[START OF GIVEN INFORMATION]

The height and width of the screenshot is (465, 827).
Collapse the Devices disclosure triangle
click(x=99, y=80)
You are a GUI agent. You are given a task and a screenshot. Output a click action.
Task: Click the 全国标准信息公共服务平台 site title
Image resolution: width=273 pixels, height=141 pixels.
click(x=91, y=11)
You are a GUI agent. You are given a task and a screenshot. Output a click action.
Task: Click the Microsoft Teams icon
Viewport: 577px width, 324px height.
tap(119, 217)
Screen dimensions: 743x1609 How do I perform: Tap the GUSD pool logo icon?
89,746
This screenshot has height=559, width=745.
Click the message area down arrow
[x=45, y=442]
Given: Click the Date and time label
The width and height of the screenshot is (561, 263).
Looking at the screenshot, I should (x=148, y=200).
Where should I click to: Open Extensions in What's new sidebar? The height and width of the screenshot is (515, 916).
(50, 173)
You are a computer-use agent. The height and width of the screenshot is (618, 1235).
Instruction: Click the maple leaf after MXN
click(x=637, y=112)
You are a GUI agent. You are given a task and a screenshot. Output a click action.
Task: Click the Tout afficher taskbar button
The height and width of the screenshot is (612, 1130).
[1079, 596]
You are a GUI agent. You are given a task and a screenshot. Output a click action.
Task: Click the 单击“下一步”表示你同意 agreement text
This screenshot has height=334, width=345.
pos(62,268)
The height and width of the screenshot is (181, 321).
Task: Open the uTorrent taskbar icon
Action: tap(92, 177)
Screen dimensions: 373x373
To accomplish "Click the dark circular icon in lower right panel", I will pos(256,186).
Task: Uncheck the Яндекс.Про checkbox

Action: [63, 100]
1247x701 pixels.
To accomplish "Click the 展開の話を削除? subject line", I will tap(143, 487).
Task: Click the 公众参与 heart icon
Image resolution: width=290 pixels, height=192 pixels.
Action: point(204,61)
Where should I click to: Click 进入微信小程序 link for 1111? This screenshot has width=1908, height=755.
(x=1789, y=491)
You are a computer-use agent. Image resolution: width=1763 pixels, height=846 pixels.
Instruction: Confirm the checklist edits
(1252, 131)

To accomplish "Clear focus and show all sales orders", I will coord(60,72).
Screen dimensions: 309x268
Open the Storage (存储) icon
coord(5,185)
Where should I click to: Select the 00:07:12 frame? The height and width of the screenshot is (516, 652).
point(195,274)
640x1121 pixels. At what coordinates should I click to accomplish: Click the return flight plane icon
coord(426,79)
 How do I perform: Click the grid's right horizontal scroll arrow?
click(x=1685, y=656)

[END OF GIVEN INFORMATION]

## WHAT YOU SHOULD DO
Rewrite all the entries above, swapping each occurrence of "GUI agent" for "GUI assistant" and leaving everything else as it is.

## WORKED SOLUTION
The height and width of the screenshot is (465, 827).
Collapse the Devices disclosure triangle
click(x=99, y=80)
You are a GUI assistant. You are given a task and a screenshot. Output a click action.
Task: Click the 全国标准信息公共服务平台 site title
Image resolution: width=273 pixels, height=141 pixels.
click(x=91, y=11)
You are a GUI assistant. You are given a task and a screenshot. Output a click action.
Task: Click the Microsoft Teams icon
Viewport: 577px width, 324px height.
tap(119, 217)
Screen dimensions: 743x1609 How do I perform: Tap the GUSD pool logo icon?
89,746
This screenshot has height=559, width=745.
Click the message area down arrow
[x=45, y=442]
Given: Click the Date and time label
The width and height of the screenshot is (561, 263).
Looking at the screenshot, I should (x=148, y=200).
Where should I click to: Open Extensions in What's new sidebar? The height and width of the screenshot is (515, 916).
(50, 173)
You are a computer-use agent. The height and width of the screenshot is (618, 1235).
Instruction: Click the maple leaf after MXN
click(x=637, y=112)
You are a GUI assistant. You are given a task and a screenshot. Output a click action.
Task: Click the Tout afficher taskbar button
The height and width of the screenshot is (612, 1130).
[1079, 596]
You are a GUI assistant. You are given a task and a screenshot. Output a click action.
Task: Click the 单击“下一步”表示你同意 agreement text
This screenshot has height=334, width=345.
pos(62,268)
The height and width of the screenshot is (181, 321).
Task: Open the uTorrent taskbar icon
Action: tap(92, 177)
Screen dimensions: 373x373
To accomplish "Click the dark circular icon in lower right panel", I will pos(256,186).
Task: Uncheck the Яндекс.Про checkbox

Action: [63, 100]
1247x701 pixels.
To accomplish "Click the 展開の話を削除? subject line", I will tap(143, 487).
Task: Click the 公众参与 heart icon
Image resolution: width=290 pixels, height=192 pixels.
Action: point(204,61)
Where should I click to: Click 进入微信小程序 link for 1111? This screenshot has width=1908, height=755.
(x=1789, y=491)
You are a computer-use agent. Image resolution: width=1763 pixels, height=846 pixels.
Instruction: Confirm the checklist edits
(1252, 131)

To accomplish "Clear focus and show all sales orders", I will coord(60,72).
Screen dimensions: 309x268
Open the Storage (存储) icon
coord(5,185)
Where should I click to: Select the 00:07:12 frame? The height and width of the screenshot is (516, 652).
point(195,274)
640x1121 pixels. At what coordinates should I click to accomplish: Click the return flight plane icon
coord(426,79)
 How do I perform: Click the grid's right horizontal scroll arrow?
click(x=1685, y=656)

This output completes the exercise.